:: WHAT IS EXPECTED ::
From the pelicun function documentation below, return verbatim the passage that starts at the words "pelicun.base.convert_to_MultiIndex(data: Series, axis: int" and ends after "shall be edited.".

:: EXTRACT TO READ ::
Convert columns to a numeric datatype whenever possible.

The function replaces None with NA otherwise columns containing None would continue to have the object type.

Parameters:

dataframe: DataFrame: The DataFrame that will be modified.

Returns:

DataFrame: The modified DataFrame.

pelicun.base.convert_to_MultiIndex(data: DataFrame, axis: int = 0, *, inplace: bool = False) → DataFrame[source]

pelicun.base.convert_to_MultiIndex(data: Series, axis: int = 0, *, inplace: bool = False) → Series

Convert the index of a DataFrame to a MultiIndex.

We assume that the index uses standard SimCenter convention to identify different levels: a dash character (‘-’) is expected to separate each level of the index.

Parameters:

data: DataFrame: The DataFrame that will be modified.
axis: int, optional, default:0: Identifies if the index (0) or the columns (1) shall be edited.
inplace: bool, optional, default:False: If yes, the operation is performed directly on the input DataFrame and not on a copy of it.

Returns:

DataFrame: The modified DataFrame.

Raises:

ValueError: If an invalid axis is specified.

:: EXCERPTED RECORDS ::
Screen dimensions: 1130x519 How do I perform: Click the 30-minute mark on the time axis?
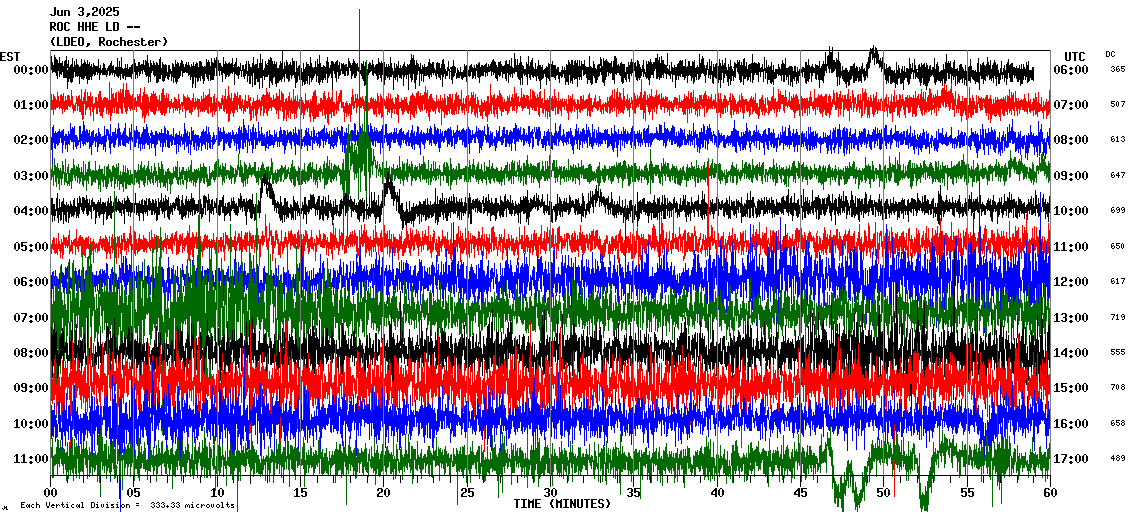(550, 493)
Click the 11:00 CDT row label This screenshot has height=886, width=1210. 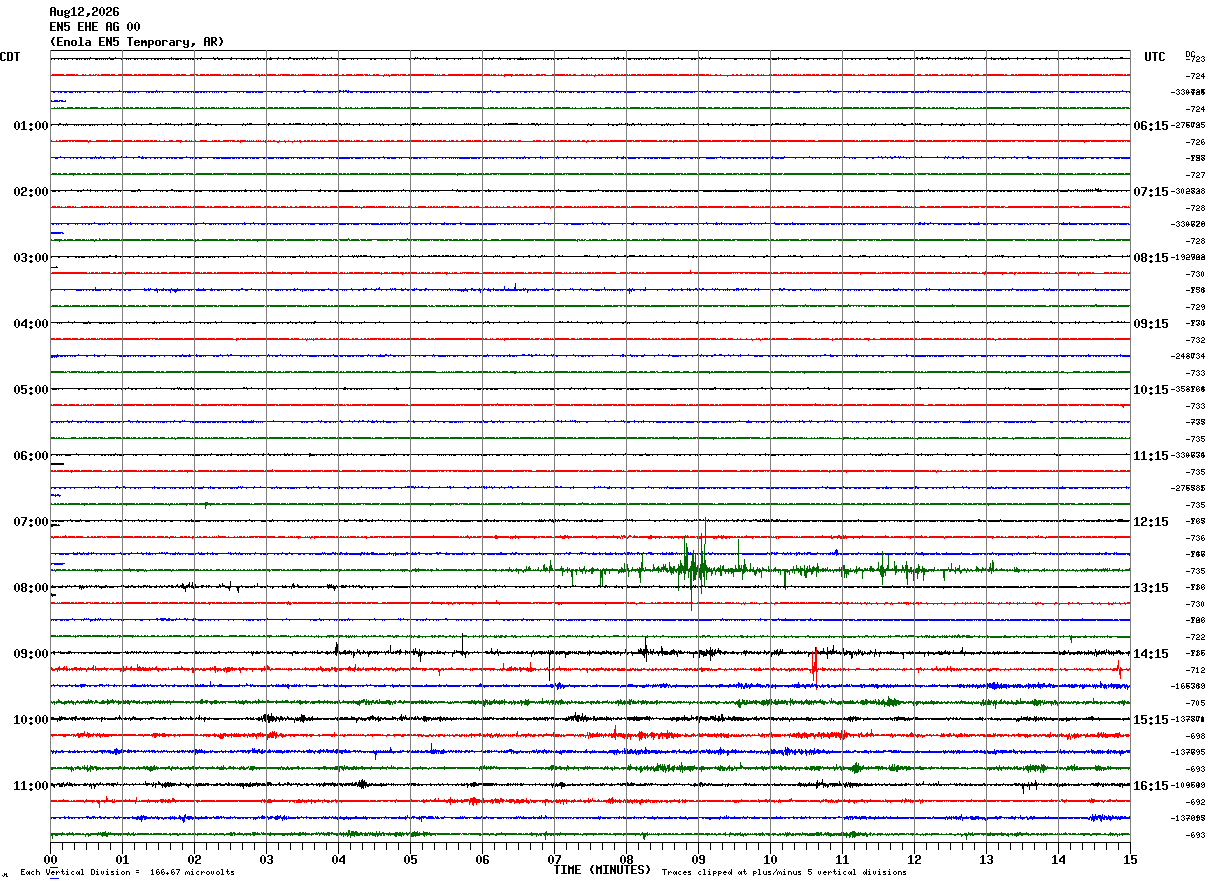31,786
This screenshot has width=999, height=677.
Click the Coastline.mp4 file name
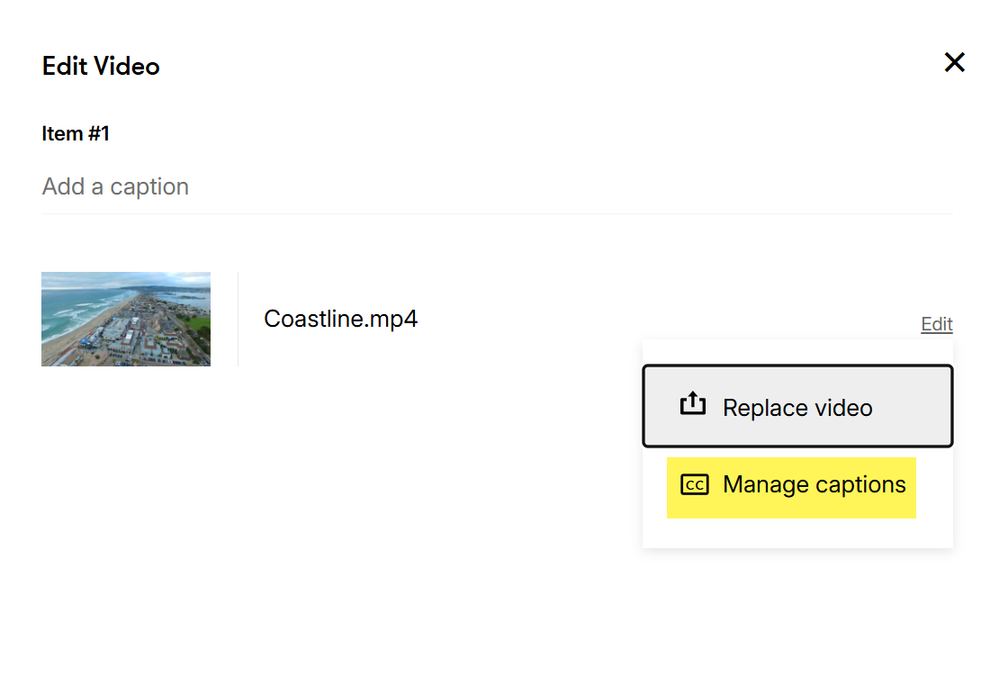[x=340, y=319]
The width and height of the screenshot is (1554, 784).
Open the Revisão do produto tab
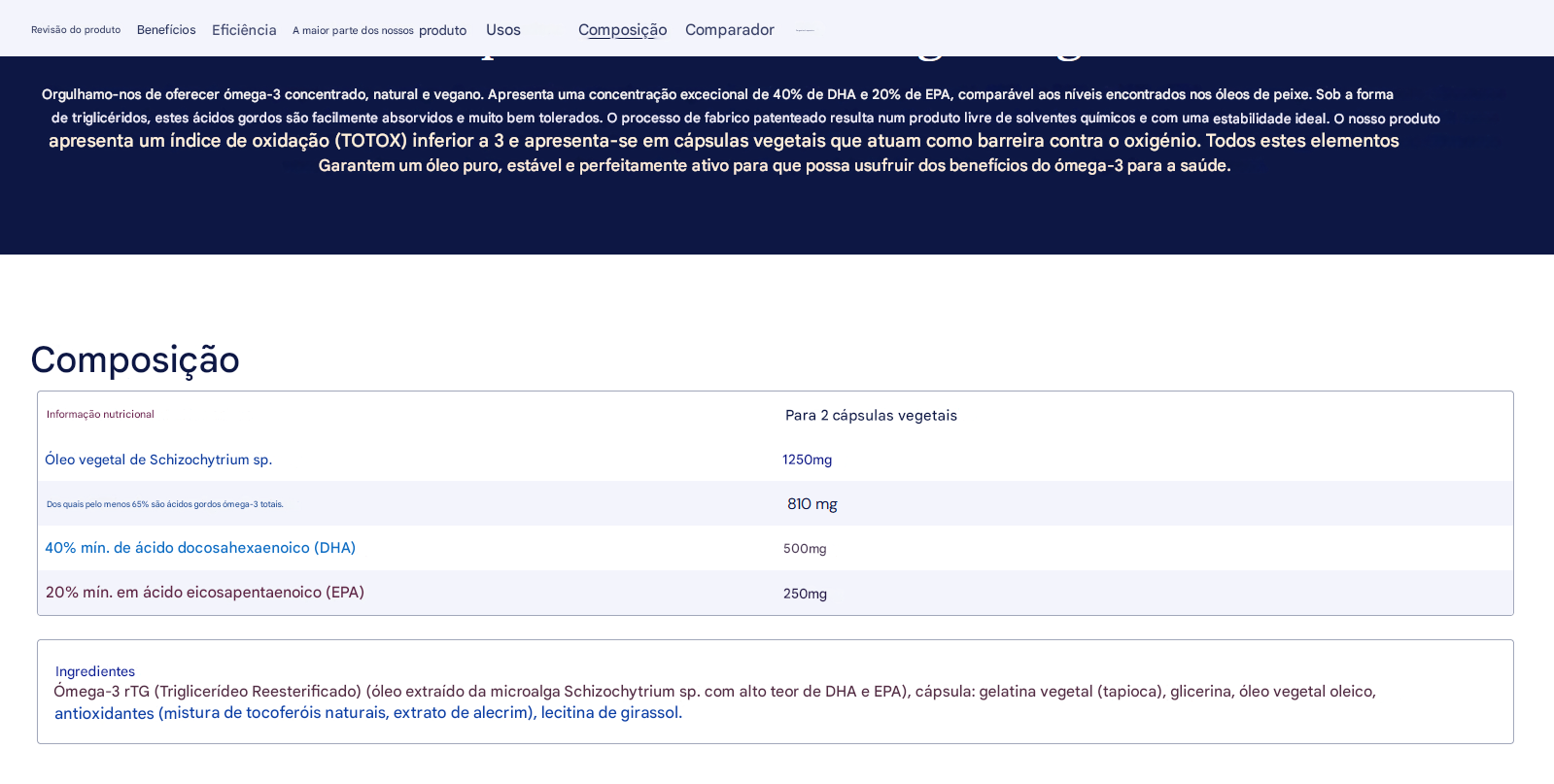[76, 30]
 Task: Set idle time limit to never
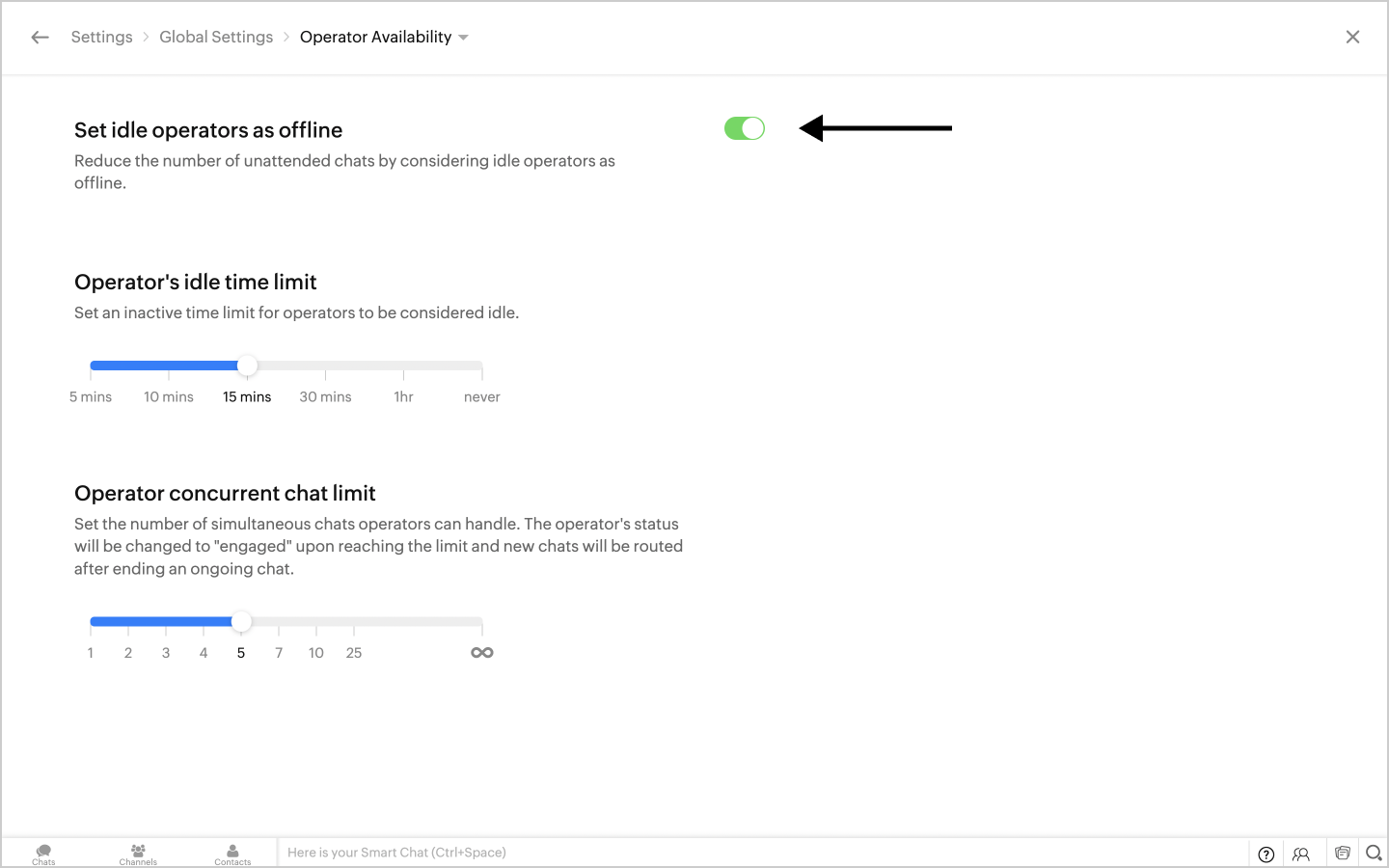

:: TASK OUTPUT ::
pelicun.base.convert_to_MultiIndex(data: Series, axis: int = 0, *, inplace: bool = False) → Series

Convert the index of a DataFrame to a MultiIndex.

We assume that the index uses standard SimCenter convention to identify different levels: a dash character (‘-’) is expected to separate each level of the index.

Parameters:

data: DataFrame: The DataFrame that will be modified.
axis: int, optional, default:0: Identifies if the index (0) or the columns (1) shall be edited.